When we were finally allowed to enter the arena, I could feel that Teddy and I had lost a tremendous amount of energy. It was hot. It was after 1 pm and I had not eaten since 6 am because I was too stressed. I tried to get Teddy forward and then to bring him back, but the only way to do that seemed to be in the in the rising trot and as the First Level tests are ridden only in sitting trot this was impossible.
When the bell was rung and Teddy and I entered the arena, my worst fears were realized. I could not keep him forward. I tried a tactful whack with the whip, nothing. I tried raking him with my spurs (rollers), nothing. This was going to be a slow, plodding test, I said to myself as a dribble of sweat rolled down my face and partially obscured my vision.
So, if it was going to be slow, could I keep my cool and keep it smooth? I tried, but lost all composure when I went off course on the walk portion of the test.Crap!

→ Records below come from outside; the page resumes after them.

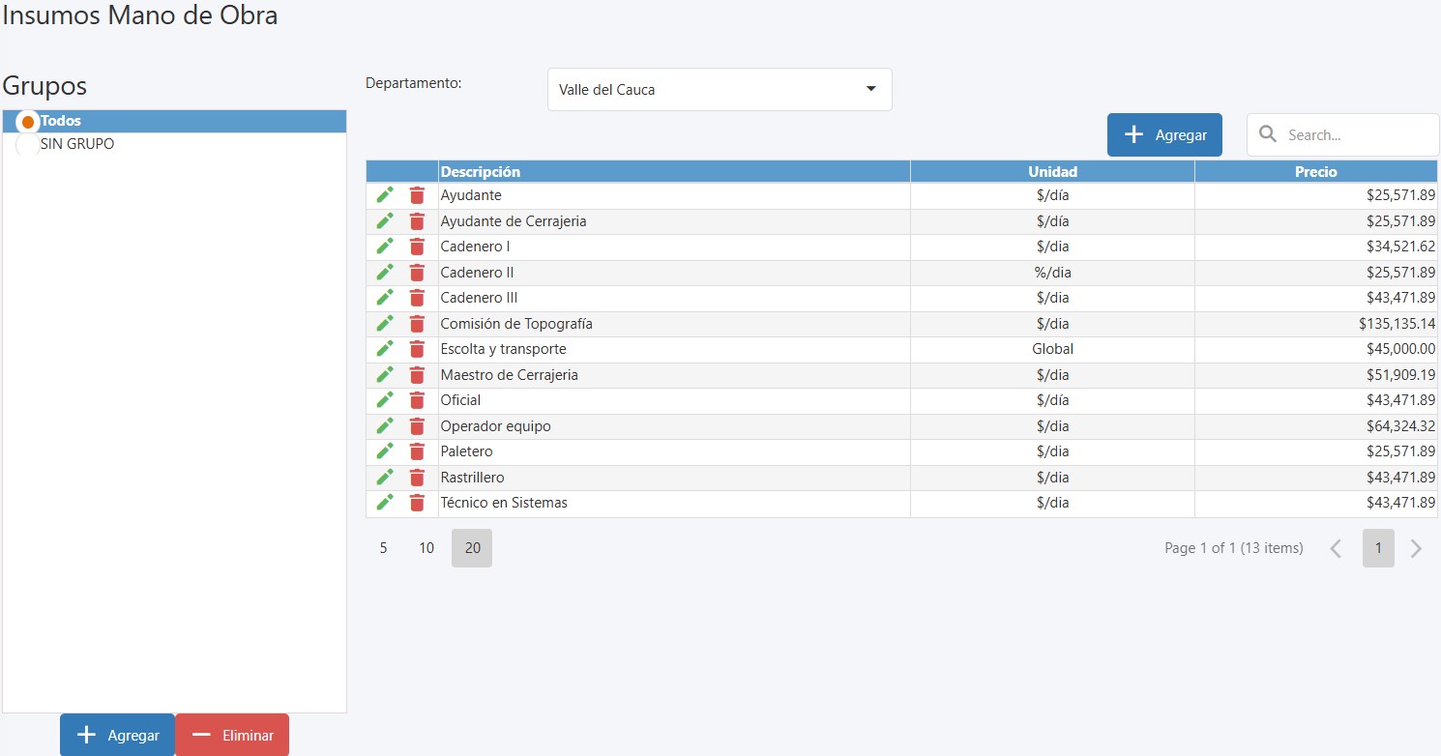
Task: Delete the Cadenero I row with trash icon
Action: (417, 247)
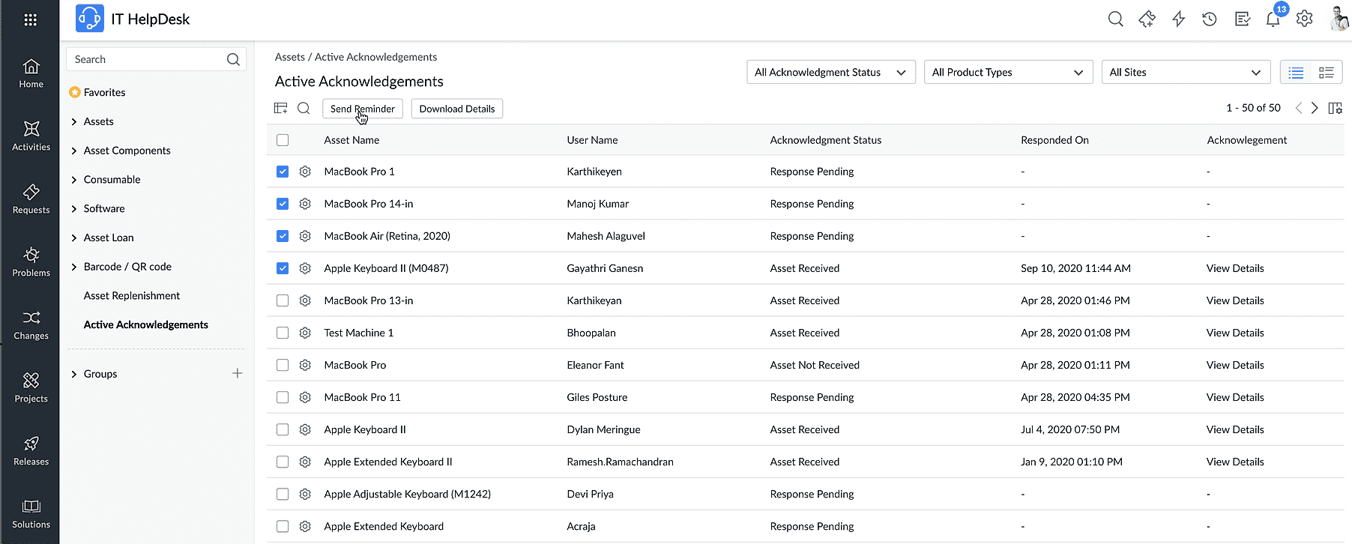This screenshot has width=1352, height=544.
Task: Open View Details for Eleanor Fant
Action: [1234, 365]
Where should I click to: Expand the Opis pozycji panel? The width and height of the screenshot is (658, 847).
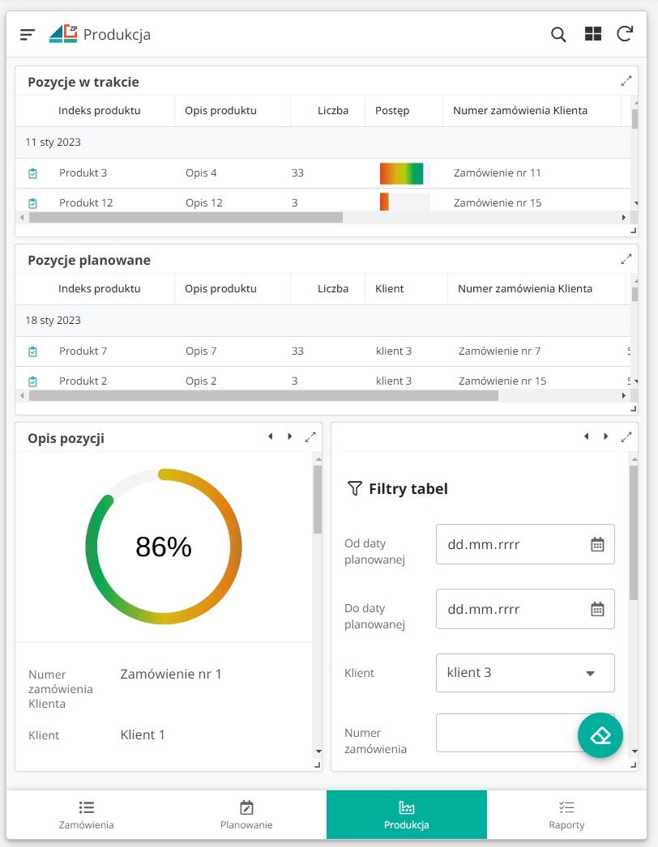point(310,436)
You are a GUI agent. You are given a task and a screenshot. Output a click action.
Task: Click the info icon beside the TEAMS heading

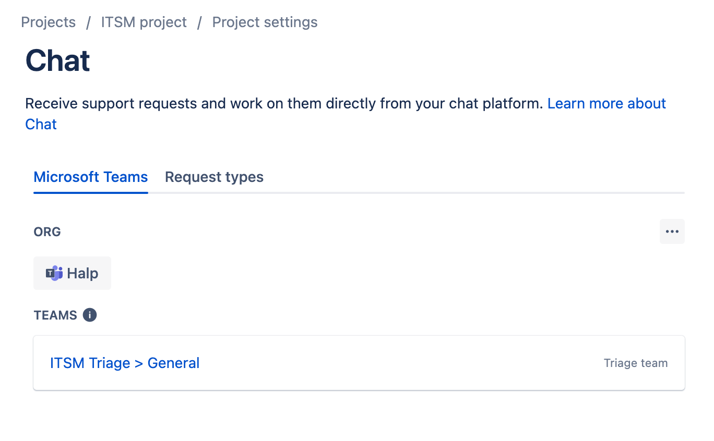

Now I was sure we were moving down in the percentage points below 60. I was sure I could hear the judge giving us 2s and 3s. I tightened my knees and hands because I was having trouble balancing in the saddle. We slowed down even more. By the time we came down the centerline for our last halt I was sure we were creeping.
But the result was far from what I had expected. Again we had received a 64.2 (a loss of a few percentage points for the error) and the comments "good horse, needs to be ridden forward. Some good work. Improve suppleness and steadiness in seat and hands to increase effectiveness of your aids."
I was astonished by the score and asked the show secretary if the judge was know to be an "easy scorer?" Her response was to say that most people felt that she was "extremely honest" and there was no "easy pass" with her. "Many people won't ride in front of her because she is so hard," the secretary said.
Well, so much for the internal monologue. Hopefully, this has given me enough feedback to still the overly critical voice and allow me to concentrate on riding.
The photos are of Artisan, a coming five-year-old Swedish Warmblood. His sire is Puritano (Westfalen) and his dam is Afrika (SWB). His damsire is Callaghan (SWB) He is ridden at Training 3 and 4 by assistant trainer Stacy Zwergel. In this show he received a 67 percent for Training 3 and a 70 percent in Training 4. He is owned by assistant trainer Erin King. He has been under saddle for one year.